**Work request**
Below are records with pictures in them. Transcribe everything from the line containing "Instruction: Click the" down to the line containing "Task: Click the scarlet display name", exactly, and leave the pictures behind.

**Records for the task**
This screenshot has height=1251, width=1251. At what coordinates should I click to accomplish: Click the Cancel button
==
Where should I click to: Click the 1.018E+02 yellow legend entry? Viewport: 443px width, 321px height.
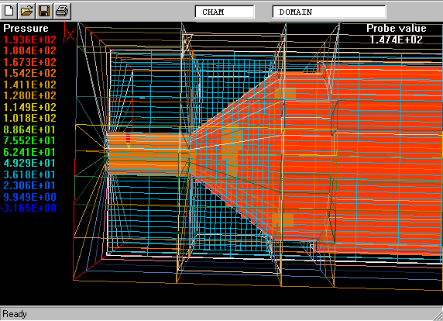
--
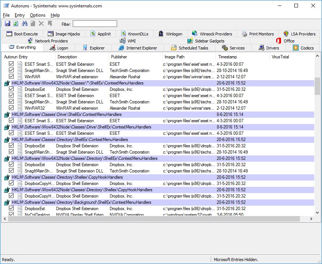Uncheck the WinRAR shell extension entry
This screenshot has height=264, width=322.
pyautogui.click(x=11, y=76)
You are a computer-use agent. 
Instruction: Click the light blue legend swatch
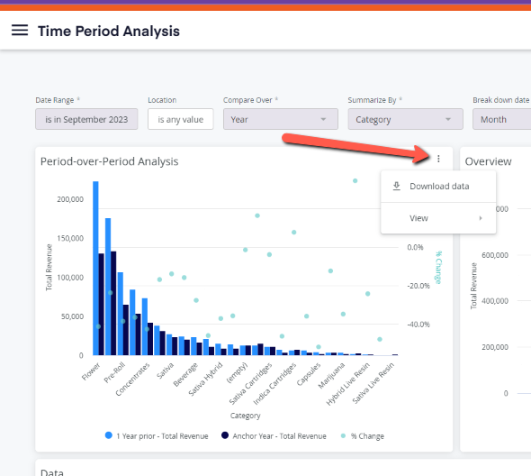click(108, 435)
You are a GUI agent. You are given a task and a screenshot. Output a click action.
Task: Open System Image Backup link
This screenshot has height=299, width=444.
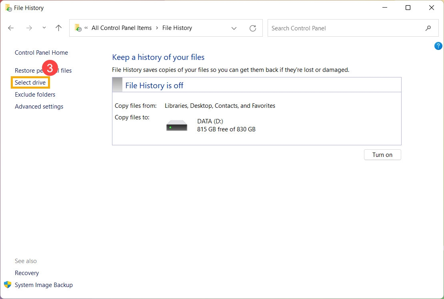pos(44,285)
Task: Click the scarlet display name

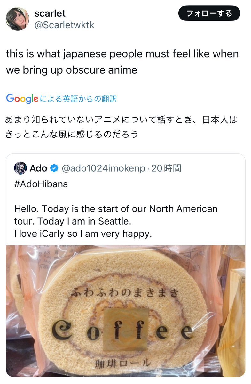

**Exercise output**
Instruction: Click the light blue legend swatch
click(108, 435)
You are a GUI agent. You are given a task and a screenshot. Output a click action.
Task: Open System Image Backup link
This screenshot has height=299, width=444.
pos(44,285)
Task: Click the scarlet display name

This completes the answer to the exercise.